Reading passage ▸

☆ ☆ ☆

He said he sees North Las Vegas as having a bright future as the city looks to add a hospital and other medical space, more industrial space and mixed-use developments and grow its land holdings.

And the city has a major advantage, it has thousands of acres of vacant desert land for companies to build on.

North Las Vegas implemented grow-nomics

Juden said it was a “team effort” to turn around North Las Vegas, and the city focused on “grow-nomics” to get on a positive trajectory.

Juden explained that grow-nomics is about generating new revenue by luring new businesses and development by making the process faster instead of increasing taxes to stabilize the city’s operations.

“Instead of going back to existing businesses and taxpayers, what you do is you have a more welcoming environment to attract new businesses and taxpayers,” he said.

Andrew Woods, the director of UNLV’s Center for Business and Economic Research, said North Las Vegas’ growth strategy is paying off for the city.

“They certainly have turned the ship around since they are in a much stronger position,” Woods said. “You can drive out to North Las Vegas, and you’ll see lots of warehousing, lots of new businesses that didn’t exist five to 10 years ago.”

☆ ☆ ☆

Records provided ▸
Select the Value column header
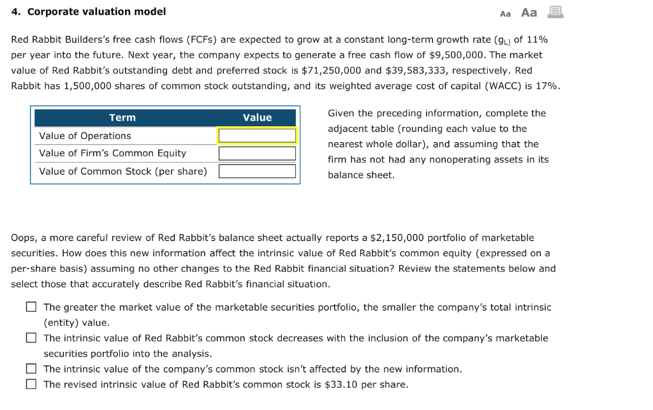This screenshot has width=653, height=410. 257,117
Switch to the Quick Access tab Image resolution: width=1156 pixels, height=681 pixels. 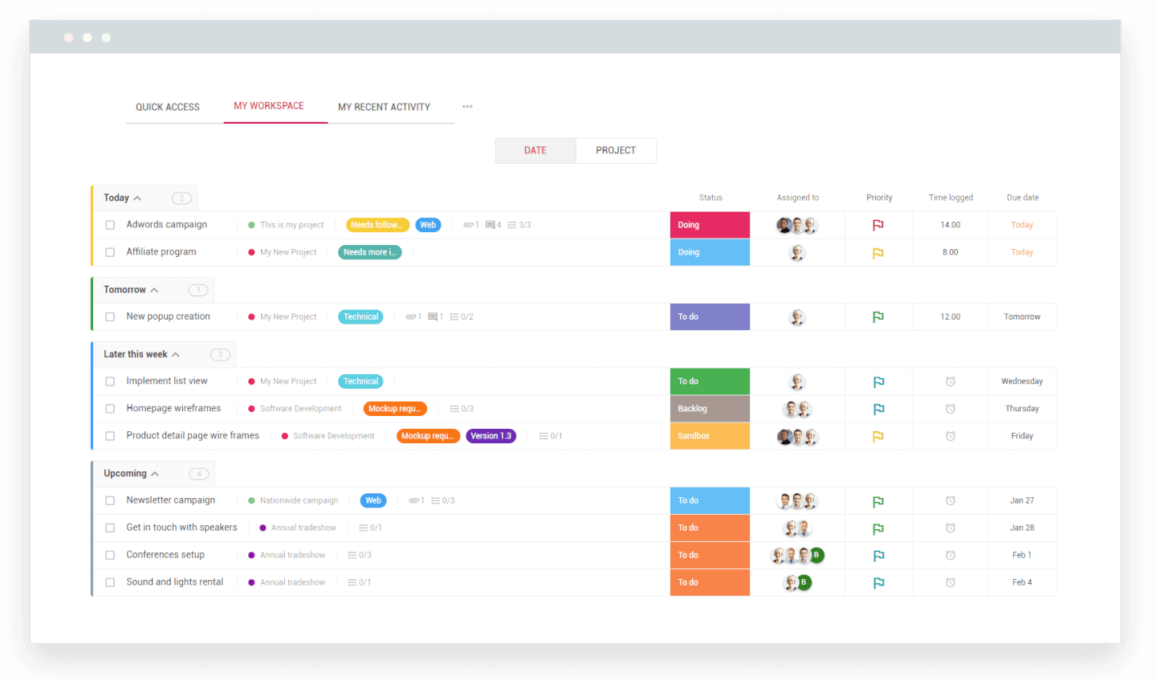tap(168, 107)
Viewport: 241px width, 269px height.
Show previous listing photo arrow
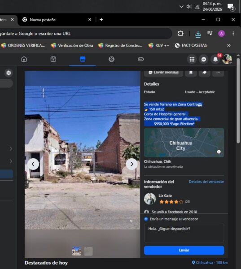pyautogui.click(x=33, y=164)
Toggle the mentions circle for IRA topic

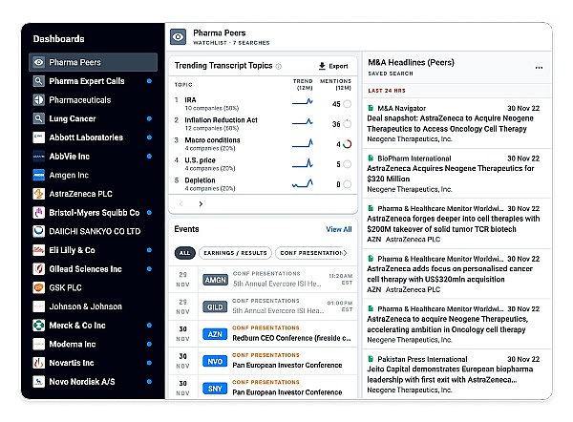point(347,104)
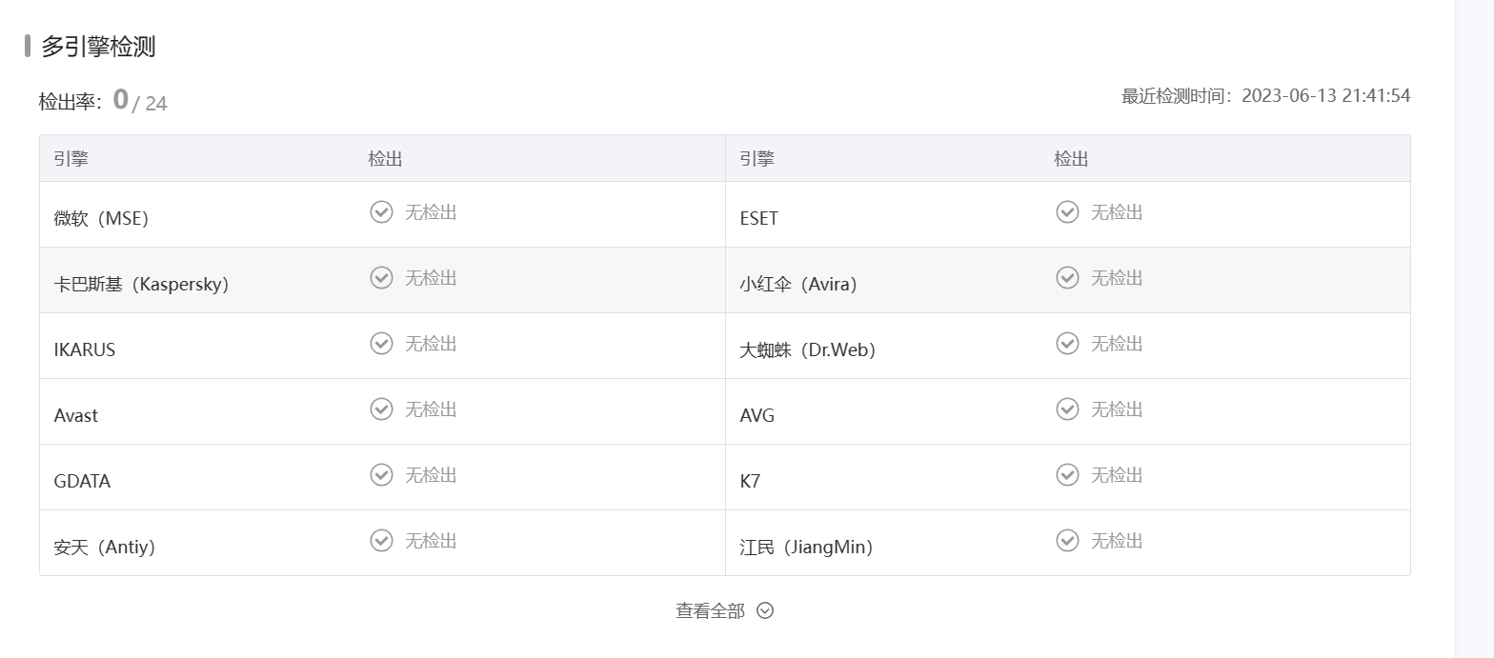
Task: Click the check icon for IKARUS result
Action: [x=381, y=343]
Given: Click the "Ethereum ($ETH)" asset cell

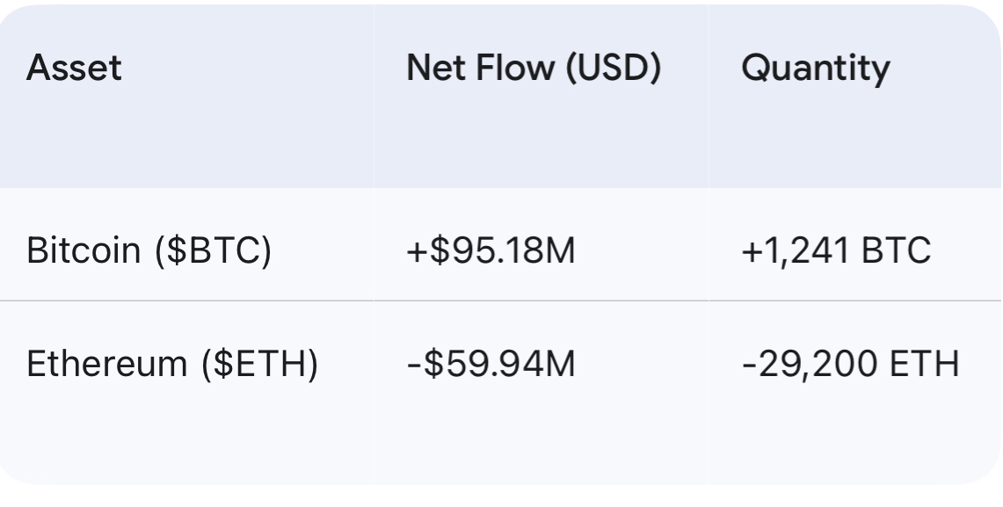Looking at the screenshot, I should (171, 364).
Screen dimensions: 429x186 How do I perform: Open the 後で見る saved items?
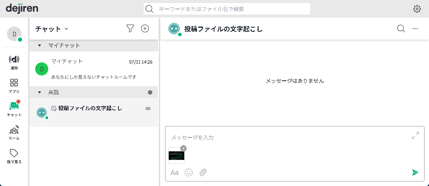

☆ ☆ ☆

Questions ▸
(1) Echo the North Las Vegas passage word for word, everything from "He said he sees" down to "its land holdings.".
(2) According to the first sentence of the North Las Vegas passage, what does the city look to add? List each item.

Problem solutions ▸
(1)
He said he sees North Las Vegas as having a bright future as the city looks to add a hospital and other medical space, more industrial space and mixed-use developments and grow its land holdings.

(2)
- a hospital
- other medical space
- more industrial space
- mixed-use developments